TEXT EXTRACT:
▬▬▬▬▬▬

All of lore.kernel.org
 help / color / mirror / Atom feed
* First/oldest entry in reflog dropped
@ 2010-11-21  3:11 Martin von Zweigbergk
  2010-11-21  5:35 ` Jeff King
  0 siblings, 1 reply; 8+ messages in thread
From: Martin von Zweigbergk @ 2010-11-21  3:11 UTC (permalink / raw)
  To: git

Can someone explain the behavior in the execution below?

# I expected this reflog...
$ git branch tmp
$ git reflog show refs/heads/tmp
b60a214 refs/heads/tmp@{0}: branch: Created from master

# ... and this one as well...
$ git update-ref refs/heads/tmp HEAD^
$ git reflog show refs/heads/tmp
7d1a0b8 refs/heads/tmp@{0}:
b60a214 refs/heads/tmp@{1}: branch: Created from master

# ... but why is the first entry (i.e. "branch: Created from master")
# dropped here?
$ git update-ref refs/heads/tmp HEAD
$ git reflog show refs/heads/tmp
b60a214 refs/heads/tmp@{0}:
7d1a0b8 refs/heads/tmp@{1}:

If the ref is updated once more (to e.g. HEAD^^) before being moved back
to HEAD, the first entry will be shown in the output.

If this is a bug, it seems to be in reflog, rather than in update-ref,
because the first entry does exist in .git/logs/refs/heads/tmp.

Thanks,
Martin

^ permalink raw reply	[flat|nested] 8+ messages in thread

* Re: First/oldest entry in reflog dropped
  2010-11-21  3:11 First/oldest entry in reflog dropped Martin von Zweigbergk
@ 2010-11-21  5:35 ` Jeff King
  2010-11-21 11:36   ` Johannes Schindelin
  2010-11-21 22:57   ` Martin von Zweigbergk
  0 siblings, 2 replies; 8+ messages in thread
From: Jeff King @ 2010-11-21  5:35 UTC (permalink / raw)
  To: Martin von Zweigbergk; +Cc: Johannes Schindelin, git

On Sat, Nov 20, 2010 at 10:11:34PM -0500, Martin von Zweigbergk wrote:

> Can someone explain the behavior in the execution below?
> 
> # I expected this reflog...
> $ git branch tmp
> $ git reflog show refs/heads/tmp
> b60a214 refs/heads/tmp@{0}: branch: Created from master
> 
> # ... and this one as well...
> $ git update-ref refs/heads/tmp HEAD^
> $ git reflog show refs/heads/tmp
> 7d1a0b8 refs/heads/tmp@{0}:
> b60a214 refs/heads/tmp@{1}: branch: Created from master
> 
> # ... but why is the first entry (i.e. "branch: Created from master")
> # dropped here?
> $ git update-ref refs/heads/tmp HEAD
> $ git reflog show refs/heads/tmp
> b60a214 refs/heads/tmp@{0}:
> 7d1a0b8 refs/heads/tmp@{1}:
> 
> If the ref is updated once more (to e.g. HEAD^^) before being moved back
> to HEAD, the first entry will be shown in the output.

▬▬▬▬▬▬

(Dataset excerpt)
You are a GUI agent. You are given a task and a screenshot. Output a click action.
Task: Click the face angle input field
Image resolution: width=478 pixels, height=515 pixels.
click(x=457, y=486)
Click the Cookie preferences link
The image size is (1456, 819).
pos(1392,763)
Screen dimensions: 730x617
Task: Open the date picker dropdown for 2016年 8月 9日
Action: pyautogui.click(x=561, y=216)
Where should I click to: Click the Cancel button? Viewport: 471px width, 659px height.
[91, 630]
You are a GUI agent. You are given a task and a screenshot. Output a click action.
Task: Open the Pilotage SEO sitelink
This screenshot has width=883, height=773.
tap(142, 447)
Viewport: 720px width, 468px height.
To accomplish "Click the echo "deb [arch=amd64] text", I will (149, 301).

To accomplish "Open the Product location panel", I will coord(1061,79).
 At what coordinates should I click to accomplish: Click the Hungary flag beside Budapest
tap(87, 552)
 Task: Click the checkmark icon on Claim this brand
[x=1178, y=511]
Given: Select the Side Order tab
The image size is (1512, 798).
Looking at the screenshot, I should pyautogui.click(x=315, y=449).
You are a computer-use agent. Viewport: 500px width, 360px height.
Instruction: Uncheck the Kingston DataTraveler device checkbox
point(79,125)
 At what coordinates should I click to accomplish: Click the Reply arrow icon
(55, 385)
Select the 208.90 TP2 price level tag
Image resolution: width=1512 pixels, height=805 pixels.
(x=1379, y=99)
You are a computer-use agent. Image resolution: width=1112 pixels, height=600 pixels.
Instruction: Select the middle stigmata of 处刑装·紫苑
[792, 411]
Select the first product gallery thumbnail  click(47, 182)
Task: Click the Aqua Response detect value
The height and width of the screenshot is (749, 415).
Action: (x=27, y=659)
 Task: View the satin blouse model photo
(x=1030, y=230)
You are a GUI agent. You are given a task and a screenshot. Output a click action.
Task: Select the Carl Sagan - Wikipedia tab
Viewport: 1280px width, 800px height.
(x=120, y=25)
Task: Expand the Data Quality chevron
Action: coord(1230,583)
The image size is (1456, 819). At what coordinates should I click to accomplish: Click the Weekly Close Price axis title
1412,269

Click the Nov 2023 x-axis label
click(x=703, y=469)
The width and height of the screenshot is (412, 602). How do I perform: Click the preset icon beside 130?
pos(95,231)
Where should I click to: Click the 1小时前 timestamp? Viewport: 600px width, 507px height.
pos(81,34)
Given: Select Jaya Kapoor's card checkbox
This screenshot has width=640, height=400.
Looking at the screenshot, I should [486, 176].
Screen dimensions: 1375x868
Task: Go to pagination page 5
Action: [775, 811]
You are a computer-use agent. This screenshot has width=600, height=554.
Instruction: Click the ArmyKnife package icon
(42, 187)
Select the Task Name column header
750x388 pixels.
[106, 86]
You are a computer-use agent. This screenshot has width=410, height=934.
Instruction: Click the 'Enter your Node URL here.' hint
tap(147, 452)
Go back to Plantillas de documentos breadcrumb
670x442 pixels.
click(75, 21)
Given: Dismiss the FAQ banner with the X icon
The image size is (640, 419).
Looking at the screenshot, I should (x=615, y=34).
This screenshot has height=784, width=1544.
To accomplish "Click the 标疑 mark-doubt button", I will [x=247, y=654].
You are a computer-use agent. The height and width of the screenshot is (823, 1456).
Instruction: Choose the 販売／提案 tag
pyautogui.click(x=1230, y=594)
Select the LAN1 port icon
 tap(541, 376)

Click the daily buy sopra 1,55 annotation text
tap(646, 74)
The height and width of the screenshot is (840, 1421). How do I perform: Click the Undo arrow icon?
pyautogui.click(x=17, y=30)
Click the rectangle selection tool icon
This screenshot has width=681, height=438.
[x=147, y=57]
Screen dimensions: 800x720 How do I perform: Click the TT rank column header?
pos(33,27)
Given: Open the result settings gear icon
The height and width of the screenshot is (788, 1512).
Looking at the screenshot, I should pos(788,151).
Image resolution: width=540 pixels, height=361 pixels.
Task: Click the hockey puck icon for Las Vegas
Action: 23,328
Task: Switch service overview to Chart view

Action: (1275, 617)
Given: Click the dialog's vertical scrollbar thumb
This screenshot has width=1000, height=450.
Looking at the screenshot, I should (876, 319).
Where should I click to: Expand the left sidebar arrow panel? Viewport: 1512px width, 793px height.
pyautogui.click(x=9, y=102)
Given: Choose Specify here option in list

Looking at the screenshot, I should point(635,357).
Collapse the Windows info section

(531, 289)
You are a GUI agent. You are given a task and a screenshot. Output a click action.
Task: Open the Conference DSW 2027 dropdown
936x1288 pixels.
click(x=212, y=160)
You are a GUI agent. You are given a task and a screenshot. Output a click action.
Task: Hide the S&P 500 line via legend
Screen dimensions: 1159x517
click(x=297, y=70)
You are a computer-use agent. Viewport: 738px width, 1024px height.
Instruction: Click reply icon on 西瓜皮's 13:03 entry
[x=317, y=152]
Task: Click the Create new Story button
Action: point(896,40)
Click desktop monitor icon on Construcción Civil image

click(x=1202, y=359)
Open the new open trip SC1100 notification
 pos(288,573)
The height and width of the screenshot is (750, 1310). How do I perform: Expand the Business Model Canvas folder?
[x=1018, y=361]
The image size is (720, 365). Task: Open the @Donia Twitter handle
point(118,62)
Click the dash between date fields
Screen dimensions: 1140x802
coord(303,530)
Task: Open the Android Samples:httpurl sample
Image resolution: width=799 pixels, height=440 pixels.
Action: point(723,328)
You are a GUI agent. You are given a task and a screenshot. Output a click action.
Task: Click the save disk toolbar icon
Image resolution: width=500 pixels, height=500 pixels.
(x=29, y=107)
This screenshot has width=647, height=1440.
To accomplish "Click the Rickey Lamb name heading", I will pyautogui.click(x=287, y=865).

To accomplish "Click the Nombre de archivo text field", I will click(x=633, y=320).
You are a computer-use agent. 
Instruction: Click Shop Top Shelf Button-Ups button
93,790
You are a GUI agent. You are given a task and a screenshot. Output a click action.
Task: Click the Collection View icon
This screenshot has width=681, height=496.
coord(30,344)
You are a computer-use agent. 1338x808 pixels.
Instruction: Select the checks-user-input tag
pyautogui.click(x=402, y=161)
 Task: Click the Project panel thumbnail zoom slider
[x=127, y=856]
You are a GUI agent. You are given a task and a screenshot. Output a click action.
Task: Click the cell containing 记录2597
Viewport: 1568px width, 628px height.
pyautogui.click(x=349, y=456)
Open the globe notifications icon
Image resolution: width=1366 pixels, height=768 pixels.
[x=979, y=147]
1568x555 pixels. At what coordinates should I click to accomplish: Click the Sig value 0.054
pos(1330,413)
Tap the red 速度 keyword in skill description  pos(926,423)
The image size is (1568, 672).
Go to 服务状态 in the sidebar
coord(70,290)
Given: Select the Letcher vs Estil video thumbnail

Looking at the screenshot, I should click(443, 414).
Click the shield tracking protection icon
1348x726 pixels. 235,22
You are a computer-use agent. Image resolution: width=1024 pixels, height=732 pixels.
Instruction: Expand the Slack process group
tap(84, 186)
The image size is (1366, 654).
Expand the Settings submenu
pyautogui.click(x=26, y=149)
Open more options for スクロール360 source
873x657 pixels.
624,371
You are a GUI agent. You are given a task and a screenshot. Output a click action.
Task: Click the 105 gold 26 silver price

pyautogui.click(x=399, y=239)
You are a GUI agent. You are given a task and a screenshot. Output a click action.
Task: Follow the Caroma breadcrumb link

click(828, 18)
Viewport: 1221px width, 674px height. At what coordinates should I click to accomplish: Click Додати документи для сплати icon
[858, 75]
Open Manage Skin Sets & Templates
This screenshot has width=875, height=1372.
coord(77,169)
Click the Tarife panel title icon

▬▬▬▬▬▬

SET TASKS:
[A] In the reflog thread, which file does Martin say still contains the first entry?
[B] List each distinct command line that Martin runs in his first message in the reflog thread. Give each one only once.
[C] Pick up the reflog thread after its last line and keep it going.

TASK ANSWERS:
[A] .git/logs/refs/heads/tmp

[B]
- git branch tmp
- git reflog show refs/heads/tmp
- git update-ref refs/heads/tmp HEAD^
- git update-ref refs/heads/tmp HEAD

[C]
> 
> If this is a bug, it seems to be in reflog, rather than in update-ref,
> because the first entry does exist in .git/logs/refs/heads/tmp.

I think it's a bug in the reflog-walking machinery, which is sort of
bolted onto the regular revision traversal machinery. When we hit
b60a214 the first time, we show it and set the SHOWN flag (since the
normal traversal machinery would not want to show a commit twice). When
we hit it again, simplify_commit() sees that it is SHOWN and tells us to
skip it.

However, the bolted-on reflog-walking machinery does have a way of
handling this. While we are traversing via get_revision(), we notice
that we are doing a reflog walk and call fake_reflog_parent. This
function is responsible for replacing the actual parents of the commit
with a fake list consisting of the previous reflog entry (so we
basically pretend that the history consists of a string of commits, each
one pointing to the previous reflog entry, not the actual parent).

This function _also_ clears some flags, including the SHOWN flag, in
what almost seems like a tacked-on side effect. So if we hit the same
commit twice, we will actually show it again. Which is what makes
reflogs with repeated commits work at all.

However, there is a subtle bug: it clears the flags at the very end of
the function. But through the function, if we see that there are no fake
parents (because we are on the very first reflog entry), we do an early
return. But we not only skip the later "set up parents" code, we also
accidentally skip the "clear SHOWN flag" side-effect code.

So I believe we will always fail to show the very first reflog if it is
a repeated commit.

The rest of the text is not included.